[OE-core] [meta-oe,v2] kernel-fitimage: introduce FIT_HASH_ALG

[Richard Purdie]

On Tue, 2019-06-18 at 08:53 -0700, Khem Raj wrote:
> On Tue, Jun 18, 2019 at 1:26 AM Luca Boccassi <
> luca.boccassi at gmail.com> wrote:
> > On Thu, 2017-11-02 at 16:48 +0100, Ayoub Zaki wrote:
> > > sanitize fitImage hash algorithm selection with FIT_HASH_ALG
> > > switch default hash algorithm from sha1 to sha256
> > > 
> > > Signed-off-by: Ayoub Zaki <
> > > ayoub.zaki at embexus.com
> > > Acked-by: Denys Dmytriyenko <
> > > denys at ti.com
> > > ---
> > >  meta/classes/kernel-fitimage.bbclass | 13 ++++++++-----
> > >  1 file changed, 8 insertions(+), 5 deletions(-)
> > > 
> > > diff --git a/meta/classes/kernel-fitimage.bbclass
> > > b/meta/classes/kernel-fitimage.bbclass
> > > index 179185b..3cc3a33 100644
> > > --- a/meta/classes/kernel-fitimage.bbclass
> > > +++ b/meta/classes/kernel-fitimage.bbclass
> > > @@ -36,6 +36,9 @@ python __anonymous () {
> > >  # Options for the device tree compiler passed to mkimage '-D'
> > > feature:
> > >  UBOOT_MKIMAGE_DTCOPTS ??= ""
> > > 
> > > +# fitImage Hash Algo
> > > +FIT_HASH_ALG ?= "sha256"
> > > +
> > >  #
> > >  # Emit the fitImage ITS header
> > >  #
> > > @@ -95,7 +98,7 @@ EOF
> > >  # $4 ... Compression type
> > >  fitimage_emit_section_kernel() {
> > > 
> > > -     kernel_csum="sha1"
> > > +     kernel_csum="${FIT_HASH_ALG}"
> > > 
> > >       ENTRYPOINT=${UBOOT_ENTRYPOINT}
> > >       if [ -n "${UBOOT_ENTRYSYMBOL}" ]; then
> > > @@ -128,7 +131,7 @@ EOF
> > >  # $3 ... Path to DTB image
> > >  fitimage_emit_section_dtb() {
> > > 
> > > -     dtb_csum="sha1"
> > > +     dtb_csum="${FIT_HASH_ALG}"
> > > 
> > >       cat << EOF >> ${1}
> > >                  fdt@${2} {
> > > @@ -152,7 +155,7 @@ EOF
> > >  # $3 ... Path to setup image
> > >  fitimage_emit_section_setup() {
> > > 
> > > -     setup_csum="sha1"
> > > +     setup_csum="${FIT_HASH_ALG}"
> > > 
> > >       cat << EOF >> ${1}
> > >                  setup@${2} {
> > > @@ -179,7 +182,7 @@ EOF
> > >  # $3 ... Path to ramdisk image
> > >  fitimage_emit_section_ramdisk() {
> > > 
> > > -     ramdisk_csum="sha1"
> > > +     ramdisk_csum="${FIT_HASH_ALG}"
> > >       ramdisk_ctype="none"
> > >       ramdisk_loadline=""
> > >       ramdisk_entryline=""
> > > @@ -237,7 +240,7 @@ EOF
> > >  # $6 ... default flag
> > >  fitimage_emit_section_config() {
> > > 
> > > -     conf_csum="sha1"
> > > +     conf_csum="${FIT_HASH_ALG}"
> > >       if [ -n "${UBOOT_SIGN_ENABLE}" ] ; then
> > >               conf_sign_keyname="${UBOOT_SIGN_KEYNAME}"
> > >       fi
> > 
> > Hi,
> > 
> > Any update on this patch?
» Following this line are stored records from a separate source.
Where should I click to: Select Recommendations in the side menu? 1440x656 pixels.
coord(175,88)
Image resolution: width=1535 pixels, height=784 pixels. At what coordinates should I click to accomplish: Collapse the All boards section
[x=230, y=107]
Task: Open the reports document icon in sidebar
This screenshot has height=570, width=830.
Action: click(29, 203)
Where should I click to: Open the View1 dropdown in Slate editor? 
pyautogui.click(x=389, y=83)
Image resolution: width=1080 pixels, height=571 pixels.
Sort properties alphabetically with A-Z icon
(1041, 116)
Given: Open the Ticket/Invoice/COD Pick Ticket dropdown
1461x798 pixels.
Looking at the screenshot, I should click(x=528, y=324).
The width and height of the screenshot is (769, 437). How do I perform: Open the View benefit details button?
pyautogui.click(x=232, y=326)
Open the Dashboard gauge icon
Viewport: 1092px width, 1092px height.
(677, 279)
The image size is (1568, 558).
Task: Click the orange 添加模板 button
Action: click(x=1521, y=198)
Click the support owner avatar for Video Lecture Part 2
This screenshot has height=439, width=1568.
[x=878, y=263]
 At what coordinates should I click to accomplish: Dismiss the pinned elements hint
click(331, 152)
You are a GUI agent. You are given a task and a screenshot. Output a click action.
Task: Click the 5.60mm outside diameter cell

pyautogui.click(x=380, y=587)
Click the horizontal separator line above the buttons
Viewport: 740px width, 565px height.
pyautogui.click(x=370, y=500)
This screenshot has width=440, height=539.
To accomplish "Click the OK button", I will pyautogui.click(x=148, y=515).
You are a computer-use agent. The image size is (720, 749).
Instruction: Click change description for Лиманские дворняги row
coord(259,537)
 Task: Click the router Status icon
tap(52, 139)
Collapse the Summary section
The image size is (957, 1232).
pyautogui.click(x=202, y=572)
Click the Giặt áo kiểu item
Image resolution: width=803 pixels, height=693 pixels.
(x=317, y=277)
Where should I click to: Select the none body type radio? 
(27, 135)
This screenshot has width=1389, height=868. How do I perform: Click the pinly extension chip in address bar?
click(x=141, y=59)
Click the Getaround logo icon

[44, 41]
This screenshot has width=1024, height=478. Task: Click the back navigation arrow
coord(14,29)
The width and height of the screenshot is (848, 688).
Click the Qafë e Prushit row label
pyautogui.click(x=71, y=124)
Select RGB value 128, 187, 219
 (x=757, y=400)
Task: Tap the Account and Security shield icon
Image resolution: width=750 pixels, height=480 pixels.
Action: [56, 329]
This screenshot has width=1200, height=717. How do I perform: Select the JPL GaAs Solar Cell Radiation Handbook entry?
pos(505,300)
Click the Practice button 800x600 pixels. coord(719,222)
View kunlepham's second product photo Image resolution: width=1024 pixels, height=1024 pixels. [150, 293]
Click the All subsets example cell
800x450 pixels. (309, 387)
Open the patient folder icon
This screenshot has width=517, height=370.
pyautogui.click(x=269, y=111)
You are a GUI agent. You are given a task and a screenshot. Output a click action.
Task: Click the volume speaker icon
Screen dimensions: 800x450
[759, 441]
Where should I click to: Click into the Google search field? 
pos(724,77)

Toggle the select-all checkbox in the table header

It was acked almost 2 years ago.
> > 
> > It would be great to have a way to change the hashsum algorithm
> > when
> > building signed images.
> > 
> 
> I agree, but it would be good to resend this patch on top of current
> master

I managed to apply it to master so its in testing now.

My concerns about the lack of tests for this class are the main reason
patches here get held up.

Cheers,

Richard